Even with improved clarity, institutions still face a set of persistent “last mile” issues:

  • Prudential alignment remains uneven across jurisdictions, especially as global standards on bank exposures to crypto assets continue to be implemented locally on different timelines. The Basel Committee on Banking Supervision (BCBS) has issued its framework for the prudential treatment of crypto-asset exposures8 and industry dialogue has continued around calibration and implementation sequencing.9
  • Financial crime controls are becoming more robust, but adoption is not uniform. The Financial Action Task Force (FATF) reported in 202510 that 99 jurisdictions had passed or were in the process of passing legislation implementing the “Travel Rule” (referring to requirements that certain originator/beneficiary information accompany qualifying transfers), while also emphasizing ongoing challenges around licensing/registration and offshore Virtual Asset Service Provider risk.
  • Some friction points are not “crypto-native” at all — they are traditional legal and tax constructs colliding with tokenization workflows. For example, many tokenized products (e.g., tokenized fund shares or other tokenized securities) may sit outside crypto-asset specific frameworks and instead remain governed by existing securities rules — creating interpretive challenges when DLT changes the “how” of issuance, transfer agency, and custody.
     

Areas of continued focus in 2026

Looking ahead, 2026 is likely to be shaped less by brand-new concepts and more by execution, supervision, and interoperability:

1. US market structure and implementation details: Stablecoin rules are a major step, but market structure, custody, and cross-agency coordination will continue to be where clarity is either cemented — or delayed.

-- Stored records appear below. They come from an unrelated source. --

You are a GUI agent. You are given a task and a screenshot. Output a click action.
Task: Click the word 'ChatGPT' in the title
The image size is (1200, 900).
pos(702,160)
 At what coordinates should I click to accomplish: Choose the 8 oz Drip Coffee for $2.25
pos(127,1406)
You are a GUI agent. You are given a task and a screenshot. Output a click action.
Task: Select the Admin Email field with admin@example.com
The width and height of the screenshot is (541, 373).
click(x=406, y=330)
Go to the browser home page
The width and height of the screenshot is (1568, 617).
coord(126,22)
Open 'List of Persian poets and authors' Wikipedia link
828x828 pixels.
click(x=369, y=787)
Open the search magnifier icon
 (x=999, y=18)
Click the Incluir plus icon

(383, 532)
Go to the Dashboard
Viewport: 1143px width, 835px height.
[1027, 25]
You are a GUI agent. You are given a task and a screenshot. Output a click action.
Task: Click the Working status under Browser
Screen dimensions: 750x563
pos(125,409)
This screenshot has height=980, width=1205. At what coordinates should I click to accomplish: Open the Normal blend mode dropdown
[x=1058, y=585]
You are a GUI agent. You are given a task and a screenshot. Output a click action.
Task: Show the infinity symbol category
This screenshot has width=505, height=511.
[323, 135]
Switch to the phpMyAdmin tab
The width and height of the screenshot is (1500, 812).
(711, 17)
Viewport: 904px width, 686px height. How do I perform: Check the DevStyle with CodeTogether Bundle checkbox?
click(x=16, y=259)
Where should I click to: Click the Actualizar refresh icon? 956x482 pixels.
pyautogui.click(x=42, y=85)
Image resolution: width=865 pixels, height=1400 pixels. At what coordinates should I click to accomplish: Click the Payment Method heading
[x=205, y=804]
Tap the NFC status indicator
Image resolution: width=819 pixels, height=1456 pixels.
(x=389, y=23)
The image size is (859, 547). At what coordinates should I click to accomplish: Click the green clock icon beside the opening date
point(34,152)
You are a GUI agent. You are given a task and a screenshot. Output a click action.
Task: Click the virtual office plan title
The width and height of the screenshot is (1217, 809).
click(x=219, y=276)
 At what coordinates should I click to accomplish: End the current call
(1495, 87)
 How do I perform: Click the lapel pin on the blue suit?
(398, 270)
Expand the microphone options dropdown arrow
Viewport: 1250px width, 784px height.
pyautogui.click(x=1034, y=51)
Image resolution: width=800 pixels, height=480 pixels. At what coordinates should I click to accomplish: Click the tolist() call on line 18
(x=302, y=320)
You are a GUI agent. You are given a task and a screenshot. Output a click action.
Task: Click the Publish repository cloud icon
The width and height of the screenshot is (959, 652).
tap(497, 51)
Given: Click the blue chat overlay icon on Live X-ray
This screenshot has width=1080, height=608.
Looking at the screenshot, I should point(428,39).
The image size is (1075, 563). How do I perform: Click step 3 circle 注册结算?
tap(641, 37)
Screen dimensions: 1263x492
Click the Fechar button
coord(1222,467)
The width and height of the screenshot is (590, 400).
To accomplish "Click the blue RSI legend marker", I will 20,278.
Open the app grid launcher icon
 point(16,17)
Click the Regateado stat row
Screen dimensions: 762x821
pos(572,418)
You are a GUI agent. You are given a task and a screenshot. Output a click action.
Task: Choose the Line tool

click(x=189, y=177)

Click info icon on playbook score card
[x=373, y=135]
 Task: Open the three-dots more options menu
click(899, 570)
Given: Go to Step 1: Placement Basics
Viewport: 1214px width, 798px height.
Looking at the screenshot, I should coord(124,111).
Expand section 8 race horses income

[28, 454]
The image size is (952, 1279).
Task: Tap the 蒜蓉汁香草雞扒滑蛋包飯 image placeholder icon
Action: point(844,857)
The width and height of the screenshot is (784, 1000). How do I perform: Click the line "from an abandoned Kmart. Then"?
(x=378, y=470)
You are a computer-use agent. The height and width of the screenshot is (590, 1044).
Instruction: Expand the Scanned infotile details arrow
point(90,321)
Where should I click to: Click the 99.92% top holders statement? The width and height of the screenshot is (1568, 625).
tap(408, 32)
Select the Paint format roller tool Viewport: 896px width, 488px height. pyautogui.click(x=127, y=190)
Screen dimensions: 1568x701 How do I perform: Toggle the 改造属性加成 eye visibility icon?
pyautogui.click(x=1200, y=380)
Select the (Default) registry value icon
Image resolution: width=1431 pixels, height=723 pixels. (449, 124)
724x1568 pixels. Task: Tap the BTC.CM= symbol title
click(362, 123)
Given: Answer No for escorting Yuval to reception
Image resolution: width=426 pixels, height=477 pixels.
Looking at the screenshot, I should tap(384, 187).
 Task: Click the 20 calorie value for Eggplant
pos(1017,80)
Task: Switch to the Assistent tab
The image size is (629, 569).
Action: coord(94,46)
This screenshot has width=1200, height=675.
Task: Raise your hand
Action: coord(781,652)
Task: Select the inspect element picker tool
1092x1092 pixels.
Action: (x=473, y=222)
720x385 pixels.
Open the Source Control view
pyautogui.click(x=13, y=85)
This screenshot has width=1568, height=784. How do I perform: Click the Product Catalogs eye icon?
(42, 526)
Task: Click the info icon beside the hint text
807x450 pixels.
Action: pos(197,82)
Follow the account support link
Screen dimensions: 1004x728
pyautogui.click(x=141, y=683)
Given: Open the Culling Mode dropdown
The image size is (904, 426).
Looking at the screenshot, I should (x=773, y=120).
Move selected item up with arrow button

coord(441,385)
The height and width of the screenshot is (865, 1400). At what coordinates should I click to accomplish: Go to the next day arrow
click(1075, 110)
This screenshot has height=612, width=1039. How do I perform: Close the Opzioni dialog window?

2. UK tokenization rules becoming “final form”: The FCA has signaled an intention to move from consultation to policy statement in the first half of 2026; that will be a key milestone for firms building UK-based tokenized fund operating models.

3. Prudential calibration and global consistency: 2026 will likely bring continued focus on how bank capital, liquidity, and exposure limits treat tokenized assets versus their traditional equivalents — with material implications for whether regulated institutions can participate at scale.

4. Operational “glue” — identity, compliance automation, and resilience: As tokenization and digital cash experiments mature, the differentiator becomes the control environment: governance, cyber resilience, AML tooling, and reliable interoperability across rails.
 

The way ahead

The most constructive way to view 2025 is as a year where many regulators made the landscape more buildable — without pretending it is finished. For clients and market participants, that shift matters: Clarity lowers operational risk, supports investment in durable infrastructure, and enables more credible hybrid models that bring traditional finance safeguards to tokenized workflows.

The 2026 question is whether jurisdictions can keep translating frameworks into consistently supervised regimes — and whether global standards can converge enough to reduce fragmentation without suppressing innovation.